Peru Comes Good On Immense 2014 Commitments To Conserving Their Natural Treasures
PICTURED: Organizers and leaders smile on closing of the Amazon portion of Peru’s Natural Legacy. Photo credit Gordon and Betty Moore Foundation.
Sydney, Australia, November 12th, 2014. The 2014 World Parks Congress meets in Sydney to discuss future agendas for the conservation and sustainable management of the world’s protected areas. More than 5000 attended the noble global forum representing world governments, non-governmental organizations, academic and scientific institutions, international organizations, indigenous communities, and conservation groups.
Meeting every 10 years since 1962, previous Congresses have had a significant impact in assisting national governments to create new protected areas, and direct more resources towards biodiversity conservation.
Plotting a course through a tumultuous decade over the eight days of activities and sessions, the 2014 Congress settled on eight objectives as a target for success in conservation and management which included: reach conservation goals, respond to climate change, improve health and well-being, support human life, reconcile different development challenges, enhance diversity and quality of governance, respect indigenous and traditional knowledge culture, and inspire a new generation to prioritize conservation.
Now in 2019, one of the most biodiverse countries in the world has demonstrated that 10 years is more than enough time to achieve such a platform.
Peru’s Natural Legacy
From the glittering glaciers and blue lagoons of Mount Huascarán, to the steamy jungles encompassing the headwaters of the Amazon River, Peru is recognized as one of the world’s 17 megadiverse countries.
Their unique landscapes span lush jungles to the paramo of the high Andes, and from the rainbow mountains to the driest desert on earth.
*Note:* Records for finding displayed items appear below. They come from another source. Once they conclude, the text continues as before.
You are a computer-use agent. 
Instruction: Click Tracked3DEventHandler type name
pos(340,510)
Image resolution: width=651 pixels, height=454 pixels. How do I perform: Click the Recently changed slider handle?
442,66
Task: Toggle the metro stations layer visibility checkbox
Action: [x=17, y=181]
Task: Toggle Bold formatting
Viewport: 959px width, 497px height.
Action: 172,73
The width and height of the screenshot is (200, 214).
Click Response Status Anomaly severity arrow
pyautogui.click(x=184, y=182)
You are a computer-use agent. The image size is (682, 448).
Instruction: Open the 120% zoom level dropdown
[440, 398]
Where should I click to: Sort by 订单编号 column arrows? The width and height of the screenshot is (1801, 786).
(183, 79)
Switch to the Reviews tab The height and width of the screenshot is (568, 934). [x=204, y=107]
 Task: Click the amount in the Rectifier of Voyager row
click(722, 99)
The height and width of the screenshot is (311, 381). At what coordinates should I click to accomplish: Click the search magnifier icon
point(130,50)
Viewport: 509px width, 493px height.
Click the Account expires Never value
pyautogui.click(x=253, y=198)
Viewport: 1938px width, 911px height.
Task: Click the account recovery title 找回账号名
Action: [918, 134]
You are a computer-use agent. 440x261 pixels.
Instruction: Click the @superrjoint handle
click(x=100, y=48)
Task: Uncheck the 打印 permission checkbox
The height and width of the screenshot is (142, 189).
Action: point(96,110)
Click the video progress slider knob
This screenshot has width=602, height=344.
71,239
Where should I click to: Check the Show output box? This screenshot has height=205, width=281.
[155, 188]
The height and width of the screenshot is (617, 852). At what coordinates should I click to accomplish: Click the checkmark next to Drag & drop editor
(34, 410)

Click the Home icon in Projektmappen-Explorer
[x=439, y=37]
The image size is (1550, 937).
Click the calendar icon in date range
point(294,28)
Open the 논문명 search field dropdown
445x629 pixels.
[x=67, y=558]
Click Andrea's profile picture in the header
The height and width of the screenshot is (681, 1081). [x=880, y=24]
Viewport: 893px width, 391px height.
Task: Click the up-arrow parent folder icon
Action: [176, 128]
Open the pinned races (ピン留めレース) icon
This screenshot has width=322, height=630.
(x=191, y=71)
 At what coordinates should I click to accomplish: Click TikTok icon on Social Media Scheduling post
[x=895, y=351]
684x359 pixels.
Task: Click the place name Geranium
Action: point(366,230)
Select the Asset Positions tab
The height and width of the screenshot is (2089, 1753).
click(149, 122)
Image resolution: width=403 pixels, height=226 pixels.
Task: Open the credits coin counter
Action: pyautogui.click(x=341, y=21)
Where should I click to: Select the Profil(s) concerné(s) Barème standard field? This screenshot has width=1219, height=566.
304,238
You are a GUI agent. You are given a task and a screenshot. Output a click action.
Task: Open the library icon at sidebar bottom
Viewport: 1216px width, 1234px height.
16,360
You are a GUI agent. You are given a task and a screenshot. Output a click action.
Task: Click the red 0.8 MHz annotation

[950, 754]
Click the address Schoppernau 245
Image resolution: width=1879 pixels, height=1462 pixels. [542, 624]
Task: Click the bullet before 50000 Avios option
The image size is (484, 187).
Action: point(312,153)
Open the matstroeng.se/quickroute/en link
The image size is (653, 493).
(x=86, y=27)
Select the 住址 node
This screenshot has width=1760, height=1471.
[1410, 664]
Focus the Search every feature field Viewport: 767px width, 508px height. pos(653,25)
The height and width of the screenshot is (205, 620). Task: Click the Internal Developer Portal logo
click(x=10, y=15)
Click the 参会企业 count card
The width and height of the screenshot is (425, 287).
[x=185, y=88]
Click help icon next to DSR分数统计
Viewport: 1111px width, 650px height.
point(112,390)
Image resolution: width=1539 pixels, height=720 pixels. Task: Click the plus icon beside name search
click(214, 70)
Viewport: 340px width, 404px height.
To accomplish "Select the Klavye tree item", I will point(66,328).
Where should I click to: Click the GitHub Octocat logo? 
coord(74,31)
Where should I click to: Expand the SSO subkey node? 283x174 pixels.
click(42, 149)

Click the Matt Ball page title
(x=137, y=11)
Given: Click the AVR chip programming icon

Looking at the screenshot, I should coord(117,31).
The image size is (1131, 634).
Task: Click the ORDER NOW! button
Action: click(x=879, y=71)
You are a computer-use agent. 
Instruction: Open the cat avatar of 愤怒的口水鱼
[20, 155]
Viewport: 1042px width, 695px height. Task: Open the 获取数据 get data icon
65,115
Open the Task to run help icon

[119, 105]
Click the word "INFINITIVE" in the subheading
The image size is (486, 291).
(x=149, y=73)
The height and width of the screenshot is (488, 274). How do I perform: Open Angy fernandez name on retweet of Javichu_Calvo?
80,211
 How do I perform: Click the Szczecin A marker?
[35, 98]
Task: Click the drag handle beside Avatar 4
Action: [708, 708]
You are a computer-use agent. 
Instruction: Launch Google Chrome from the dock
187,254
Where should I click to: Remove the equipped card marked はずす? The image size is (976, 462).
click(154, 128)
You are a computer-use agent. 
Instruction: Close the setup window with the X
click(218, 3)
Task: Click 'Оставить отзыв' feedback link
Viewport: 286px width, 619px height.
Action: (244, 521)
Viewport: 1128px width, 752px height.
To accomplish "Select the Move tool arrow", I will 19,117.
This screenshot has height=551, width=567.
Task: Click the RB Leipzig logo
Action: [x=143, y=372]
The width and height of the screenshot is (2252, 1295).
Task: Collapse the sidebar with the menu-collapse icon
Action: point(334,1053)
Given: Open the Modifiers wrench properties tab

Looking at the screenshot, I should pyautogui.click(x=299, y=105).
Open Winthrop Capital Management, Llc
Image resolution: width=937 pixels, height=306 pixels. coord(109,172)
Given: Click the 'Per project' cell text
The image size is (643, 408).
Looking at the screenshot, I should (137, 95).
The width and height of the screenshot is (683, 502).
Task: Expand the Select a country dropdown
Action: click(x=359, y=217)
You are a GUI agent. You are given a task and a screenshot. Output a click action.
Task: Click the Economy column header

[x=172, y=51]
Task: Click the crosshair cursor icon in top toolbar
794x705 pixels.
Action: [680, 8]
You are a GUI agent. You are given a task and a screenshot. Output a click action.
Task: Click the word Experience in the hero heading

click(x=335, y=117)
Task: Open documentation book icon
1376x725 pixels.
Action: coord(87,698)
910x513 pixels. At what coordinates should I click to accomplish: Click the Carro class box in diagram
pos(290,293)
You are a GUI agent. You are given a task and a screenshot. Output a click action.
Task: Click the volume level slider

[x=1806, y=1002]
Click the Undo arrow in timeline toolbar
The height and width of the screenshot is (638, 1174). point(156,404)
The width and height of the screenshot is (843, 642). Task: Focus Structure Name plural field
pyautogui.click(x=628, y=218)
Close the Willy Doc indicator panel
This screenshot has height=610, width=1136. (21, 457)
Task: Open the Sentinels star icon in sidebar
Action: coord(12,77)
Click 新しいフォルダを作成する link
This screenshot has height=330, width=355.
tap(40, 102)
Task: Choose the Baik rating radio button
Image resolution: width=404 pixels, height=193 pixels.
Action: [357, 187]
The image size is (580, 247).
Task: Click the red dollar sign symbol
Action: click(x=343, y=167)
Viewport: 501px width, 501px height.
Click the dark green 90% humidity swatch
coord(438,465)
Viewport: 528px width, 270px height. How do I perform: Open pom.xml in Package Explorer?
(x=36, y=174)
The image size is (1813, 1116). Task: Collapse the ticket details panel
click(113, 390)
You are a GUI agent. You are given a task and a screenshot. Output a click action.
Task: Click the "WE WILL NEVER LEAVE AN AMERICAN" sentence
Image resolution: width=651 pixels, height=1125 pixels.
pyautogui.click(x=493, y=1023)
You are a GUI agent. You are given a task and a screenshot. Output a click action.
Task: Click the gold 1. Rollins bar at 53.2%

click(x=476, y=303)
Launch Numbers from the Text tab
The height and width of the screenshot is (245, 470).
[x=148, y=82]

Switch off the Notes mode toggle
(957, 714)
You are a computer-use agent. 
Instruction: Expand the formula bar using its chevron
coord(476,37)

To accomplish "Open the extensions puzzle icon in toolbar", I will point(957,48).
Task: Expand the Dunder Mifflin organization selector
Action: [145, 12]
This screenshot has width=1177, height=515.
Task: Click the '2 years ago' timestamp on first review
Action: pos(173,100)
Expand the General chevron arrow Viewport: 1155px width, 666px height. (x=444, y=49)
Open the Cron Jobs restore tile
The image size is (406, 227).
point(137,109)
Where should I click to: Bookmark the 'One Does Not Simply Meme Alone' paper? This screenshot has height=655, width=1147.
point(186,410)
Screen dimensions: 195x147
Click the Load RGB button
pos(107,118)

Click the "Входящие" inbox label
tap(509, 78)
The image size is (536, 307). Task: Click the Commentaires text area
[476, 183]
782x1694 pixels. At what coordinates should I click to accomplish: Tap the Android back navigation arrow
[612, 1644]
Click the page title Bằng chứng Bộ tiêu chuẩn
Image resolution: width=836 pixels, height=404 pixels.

Peru ranks first in the world for its diversity of butterflies and fish, second for its species of birds, fourth for its amphibians, and fifth for its mammals.
5-years since the commitments were made down in sunny Sydney and Peru has officially managed to amass the $140 million required to expand and manage 41.6 million acres of the Peruvian Amazon – one of the most important ecosystems on earth.
Patrimonio Natural del Perú, or “National Parks: Peru’s Natural Legacy,” is a government-led “Project Finance for Permanence” initiative. Kickstarted in 2014 at the World Parks Congress, it aims to establish a system of financial sustainability for Peru’s National Parks, starting with the country’s verdant heart, Manu National Park in the Peruvian Amazon, but reaching out to include 20 million hectares of financially-sustainable and responsibly managed areas.
“The headwaters of the Amazon basin are critical for the social and environmental well-being of Peru and the planet,” explains Avecita Chicchón, program director for the Moore Foundation’s Andes-Amazon Initiative.
Financiers for the project included the Government of Peru, the Peruvian Trust Fund for National Parks and Protected Areas (PROFONANPE), World Wildlife Fund, Amazon Andes Fund, the Global Environment Facility, and the Gordon and Betty Moore Foundation.
These days there are plenty of international organizations setting up long-term plans to try and benefit the world – the Paris Climate Accord and the 18 UN Sustainability Goals for 2030 for example.
It’s a grand thing to hear when a country has actually carried through with their commitments, and Peru has gotten off to a flying start.
Just the Right Time
One of the eight goals to emerge out of the 2014 Sydney Congress was to brighten the outlook for world heritage by enhancing conservation work, challenging governments and groups to make World Heritage Sites more resilient in the face of a changing climate, and enhancing the credibility and integrity of World Heritage by making sure the best sites are added, and the existing ones are well-managed.
This initiative was launched off the back of an unprecedented study on Natural Heritage Sites which involved over 500 experts and 228 Heritage Sites over 3 years.
Peru’s commitment to protecting her natural wonders comes at just the right time, as the World Heritage report places several of the most treasured landscapes including the Historic Sanctuary of Machu Picchu, Huascarán National Park, and Manu National Park in critical danger as recently as 2017.
“A quickly advancing development frontier has changed large tracts of a previously remote landscape. Major road infrastructure has been facilitating access and legal and illegal natural resource extraction. This development represents significant threats to the property in the medium and long terms, the effects of which are starting to become visible and are likely to be aggravated by anticipated climate change,” states the report on Manu National Park in the Peruvian Amazon.
However with the closing of the Amazon project, a triumph of special significance for the efficacy of Peru’s Natural Legacy initiative and corresponding funding model has been achieved that gives Peru a solid platform with which to protect even more of her natural treasures.
“By promoting park management and sustainable financing as the cornerstones of collective conservation, the partners who have helped make this closing possible are investing in the natural legacy of one of the world’s most biodiverse nations, for the education, enjoyment and livelihood of generations to come,” reads the corresponding press release on the Gordon and Betty Moore Foundation’s website.